### TASK DETAILS
In the records below, find the line that contains "Unitree (802, 2267)" and the line that contains "Switch Huawei (709, 2292)". Set down exactly those lines and every line between them, and nothing more.

+++++

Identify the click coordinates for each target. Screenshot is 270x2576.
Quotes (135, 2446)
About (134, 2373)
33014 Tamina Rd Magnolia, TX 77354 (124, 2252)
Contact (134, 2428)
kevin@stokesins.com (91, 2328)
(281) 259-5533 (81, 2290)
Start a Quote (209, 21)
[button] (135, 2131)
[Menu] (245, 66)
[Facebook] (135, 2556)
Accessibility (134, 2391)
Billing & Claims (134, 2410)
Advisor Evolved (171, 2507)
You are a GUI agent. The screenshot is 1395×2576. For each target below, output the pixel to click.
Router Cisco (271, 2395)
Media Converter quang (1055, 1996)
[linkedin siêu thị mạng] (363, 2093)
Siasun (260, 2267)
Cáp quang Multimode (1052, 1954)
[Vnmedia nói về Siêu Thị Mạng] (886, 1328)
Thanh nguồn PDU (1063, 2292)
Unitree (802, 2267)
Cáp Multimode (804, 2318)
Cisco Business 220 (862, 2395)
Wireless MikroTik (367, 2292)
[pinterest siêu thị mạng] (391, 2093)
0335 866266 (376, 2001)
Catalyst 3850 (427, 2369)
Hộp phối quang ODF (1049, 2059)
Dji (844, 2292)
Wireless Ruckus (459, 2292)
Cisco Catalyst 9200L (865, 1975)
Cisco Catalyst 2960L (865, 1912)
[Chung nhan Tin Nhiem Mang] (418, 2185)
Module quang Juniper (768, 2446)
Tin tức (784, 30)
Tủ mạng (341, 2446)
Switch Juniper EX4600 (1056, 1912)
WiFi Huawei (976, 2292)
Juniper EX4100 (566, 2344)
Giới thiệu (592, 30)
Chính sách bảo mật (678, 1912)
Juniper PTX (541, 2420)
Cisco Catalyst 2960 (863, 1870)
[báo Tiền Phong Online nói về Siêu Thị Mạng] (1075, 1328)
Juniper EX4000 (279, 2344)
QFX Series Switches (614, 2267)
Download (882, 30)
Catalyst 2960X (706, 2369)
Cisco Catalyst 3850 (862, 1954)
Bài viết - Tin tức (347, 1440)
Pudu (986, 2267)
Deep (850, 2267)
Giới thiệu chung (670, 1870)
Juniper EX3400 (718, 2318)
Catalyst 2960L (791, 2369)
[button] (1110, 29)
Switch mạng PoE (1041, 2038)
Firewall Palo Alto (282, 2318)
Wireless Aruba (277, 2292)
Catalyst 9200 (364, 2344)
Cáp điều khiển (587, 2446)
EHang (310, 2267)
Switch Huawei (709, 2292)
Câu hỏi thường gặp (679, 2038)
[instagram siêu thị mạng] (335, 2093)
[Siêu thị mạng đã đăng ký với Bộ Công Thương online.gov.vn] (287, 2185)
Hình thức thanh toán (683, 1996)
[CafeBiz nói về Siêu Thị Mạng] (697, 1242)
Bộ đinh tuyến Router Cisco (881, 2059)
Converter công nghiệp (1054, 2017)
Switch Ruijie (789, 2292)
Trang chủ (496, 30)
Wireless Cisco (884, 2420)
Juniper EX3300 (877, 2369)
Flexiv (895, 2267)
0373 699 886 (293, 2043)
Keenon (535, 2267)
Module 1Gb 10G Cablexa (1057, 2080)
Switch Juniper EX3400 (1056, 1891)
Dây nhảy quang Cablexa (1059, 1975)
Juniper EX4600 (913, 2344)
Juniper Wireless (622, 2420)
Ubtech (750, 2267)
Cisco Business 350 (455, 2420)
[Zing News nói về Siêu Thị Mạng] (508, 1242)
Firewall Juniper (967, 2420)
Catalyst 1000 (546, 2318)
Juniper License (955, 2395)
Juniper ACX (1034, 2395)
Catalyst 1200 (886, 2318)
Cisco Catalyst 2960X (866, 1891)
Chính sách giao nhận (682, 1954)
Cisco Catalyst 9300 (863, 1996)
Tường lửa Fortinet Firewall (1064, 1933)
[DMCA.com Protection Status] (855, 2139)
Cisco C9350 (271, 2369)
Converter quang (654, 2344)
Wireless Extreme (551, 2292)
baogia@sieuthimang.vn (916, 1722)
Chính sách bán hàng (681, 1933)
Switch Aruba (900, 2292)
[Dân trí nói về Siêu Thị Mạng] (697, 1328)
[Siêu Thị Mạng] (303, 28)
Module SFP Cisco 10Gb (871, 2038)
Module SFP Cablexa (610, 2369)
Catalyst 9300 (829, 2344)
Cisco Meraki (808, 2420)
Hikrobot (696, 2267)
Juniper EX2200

+++++

### TASK ANSWER
Unitree (802, 2267)
Cáp Multimode (804, 2318)
Cisco Business 220 (862, 2395)
Wireless MikroTik (367, 2292)
[pinterest siêu thị mạng] (391, 2093)
0335 866266 (376, 2001)
Catalyst 3850 (427, 2369)
Hộp phối quang ODF (1049, 2059)
Dji (844, 2292)
Wireless Ruckus (459, 2292)
Cisco Catalyst 9200L (865, 1975)
Cisco Catalyst 2960L (865, 1912)
[Chung nhan Tin Nhiem Mang] (418, 2185)
Module quang Juniper (768, 2446)
Tin tức (784, 30)
Tủ mạng (341, 2446)
Switch Juniper EX4600 (1056, 1912)
WiFi Huawei (976, 2292)
Juniper EX4100 (566, 2344)
Giới thiệu (592, 30)
Chính sách bảo mật (678, 1912)
Juniper PTX (541, 2420)
Cisco Catalyst 2960 (863, 1870)
[báo Tiền Phong Online nói về Siêu Thị Mạng] (1075, 1328)
Juniper EX4000 (279, 2344)
QFX Series Switches (614, 2267)
Download (882, 30)
Catalyst 2960X (706, 2369)
Cisco Catalyst 3850 (862, 1954)
Bài viết - Tin tức (347, 1440)
Pudu (986, 2267)
Deep (850, 2267)
Giới thiệu chung (670, 1870)
Juniper EX3400 (718, 2318)
Catalyst 2960L (791, 2369)
[button] (1110, 29)
Switch mạng PoE (1041, 2038)
Firewall Palo Alto (282, 2318)
Wireless Aruba (277, 2292)
Catalyst 9200 (364, 2344)
Cáp điều khiển (587, 2446)
EHang (310, 2267)
Switch Huawei (709, 2292)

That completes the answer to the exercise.